Машенька

— Иди сюда, мразь! — крикнул Валерий Петрович.

  Так отчим Машеньки любил приветствовать свою любимую падчерицу. Проблема в том, что Валерию Петровичу очень нравилось выпивать. После он давал концерты. Они заключались в избиении Машеньки и её мамы — Раисы Михайловны.

 Отчиму было около сорока. Мужик он был, в принципе, не плохой: и соседям поможет с займом, и дома мастер на все руки, и работал бухгалтером. Но любил он пару раз в неделю провести время в компании кулаков и бутылки. Ну и понятно, что не мог отказать в компании своим любимым сожительницам.

 Раиса Михайловна была тоже хорошей. Любила она мужа. Ни разу не изменила, даже о поцелуе порочном не задумывалась. Благодаря ей всегда дома было убрано, на плите стояли завтраки-обеды-ужины. Успевала исполнять и супружеский долг. К своим сорока трем, она сохранила очень приличную фигуру. В общем, разнообразные примеры преподносились Машеньке.

 Девочка училась в университете. Через год должна была получить диплом. Интеллектуальненькая была, но глупенькая в житейских вопросах. Я не знаю, как там обстояли дела с родным отцом Машеньки и что с ним случилось (вроде уехал в командировку и не вернулся), но точно могу сказать, что не урод. Мама девочки хоть и была фигуристой (это отразилось на малышке), но черты лица явно от папы. Очень уж красивое лицо. Я бы точно влюбился в эту девочку, но один инцидент заставил меня задуматься по поводу неё.

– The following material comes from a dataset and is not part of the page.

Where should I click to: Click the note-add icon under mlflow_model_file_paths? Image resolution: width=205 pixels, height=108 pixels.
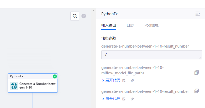click(124, 81)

 Это, видимо, от отчима пришло к ней. Но дело в том, что жестокость любила она не по пьяни, а на совершенно чистую голову. Мы жили с её семьей в соседних подъездах, потому я часто мог видеть Машеньку. Район у нас отдаленный от центра, спальный, и всякие дебоши и драки проходили часто. Вы бы видели её лицо, когда начиналась заварушка. Огромные, прекрасные глаза загорались, как фейерверк на Новый Год. Щечки краснели, как самые замечательные и дорогие помидорки. А дыхание становилось прерывистым — видно было, что нравится. Дело, думал я, молодое, перерастет. А оказалось, что это дело очень вцепилось в её умик.

 Машенька любила парней как по мне, то гееобразного вида. И вот один из них как-то попал в наш двор. Возле подъездов часто собиралось всяческое быдло. Этот парень попал в поле зрение наших местных индивидов. Естественно, начались вопросы типа «слыш, а че ты как пидор выглядишь?» и «а че такой патлатый?». Началась заварушка. Я думал, что когда последует хоть один удар в сторону парня Машеньки, она начнет кого-то звать на помощь, вызывать милицию, в общем, что-то делать, чтоб защитить свою любовь. Но вместо этого заметил привычную мимику девочки. Стало понятно, что молодому человеку повезет, если он останется в живых. Мне кажется, я даже слышал, как избиваемое сердце парня Машеньки кричало, видя кровожадные её глаза: «Разобьюсь... разобьюсь... РАЗОБЬЮСЬ!». Разбилось. Легкие вопили: «Воздуха... не можем... ВОЗДУХА!». Не хватало воздуха. Но вдруг Машенька достала телефон и начала звонить кому-то. Я подумал: «Наконец-то! Парень спасен!». Но пришел еще один молодой человек (как потом стало известно то ли друг из «неподалеку», то ли еще один ухажер). Парень улыбался, а Машенька то смеялась, то плакала. Страшная картина. Я увидел снова глаза молодого человека девочки. Таких жалостных глаз еще не видел. Я понял, что осколки сердца гопники вбили в желудок бедняге. В этот момент Маша уже смеялась. Желудок же в полсилы выплюнул остатки сердца девочке в ноги со словами: «Держи... держи... НЕОТПУСТИ!» Отпустила.

 Машенька в тот вечер ушла с другом. А парень девочки остался лежа собирать осколки, перемешанные с мусором и плевками. Я не знал его, но почему-то заплакал.